If selective editing is applied to more than one variable, then a final score is calculated using one of the following combination methods:

  • Maximum score: The maximum score of all the variables.

  • Weighted mean score: Where each score is multiplied by a weight, where all weights will add up to 1.

  • Mean score: Where all scores are added up and divided by the number of scores.

  • Minkowski distance: Each variable’s score is multiplied to the power of p.
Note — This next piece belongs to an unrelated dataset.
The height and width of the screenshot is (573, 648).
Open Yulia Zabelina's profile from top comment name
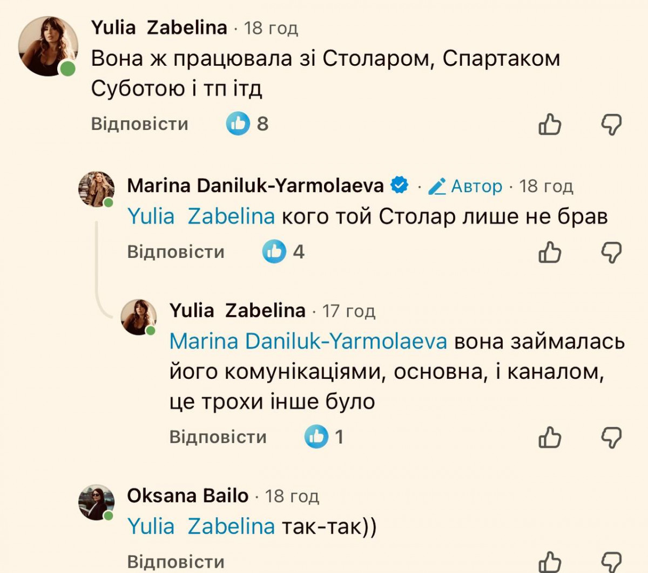[x=159, y=28]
All the scores are then summed and multiplied to the power of 1/p, where p >= 1 and is an integer.

Generate selective editing marker

Each final score is compared to the threshold associated with the respondent’s domain group.

If the final score is greater than or equal to the selective editing threshold, then the selective editing marker for the reporting unit is marked False and the respondent requires validation.

If the final score is less than the selective editing threshold, the selective editing marker for the reporting unit is marked True and the respondent does not require validation.

Assumptions & Vailidity#

  • All data inputs required by the method are available and are on a standardised basis.

  • The predicted variable and auxiliary predicted value should both be good predictors of the returned data for time t.

  • The predicted value in the score calculation must have been cleaned and free from errors. This is not limited to genuine returns, and it may be an imputed or constructed value if a clean response is not available.

  • Each respondent is clearly classified into one mutually exclusive domain group.

  • The thresholds specified are valid and appropriate (>0)

Additional Information#

The ONS Statistical Methods Library at https://statisticalmethodslibrary.ons.gov.uk/ contains:

  • Further information about the methods including a link to the GitHub repository which contains detailed API information as part of the method code.

  • Information about other methods available through the library.

License#

Unless stated otherwise, the SML codebase is released under the MIT License. This covers both the codebase and any sample code in the documentation.

The documentation is available under the terms of the Open Government 3.0 license.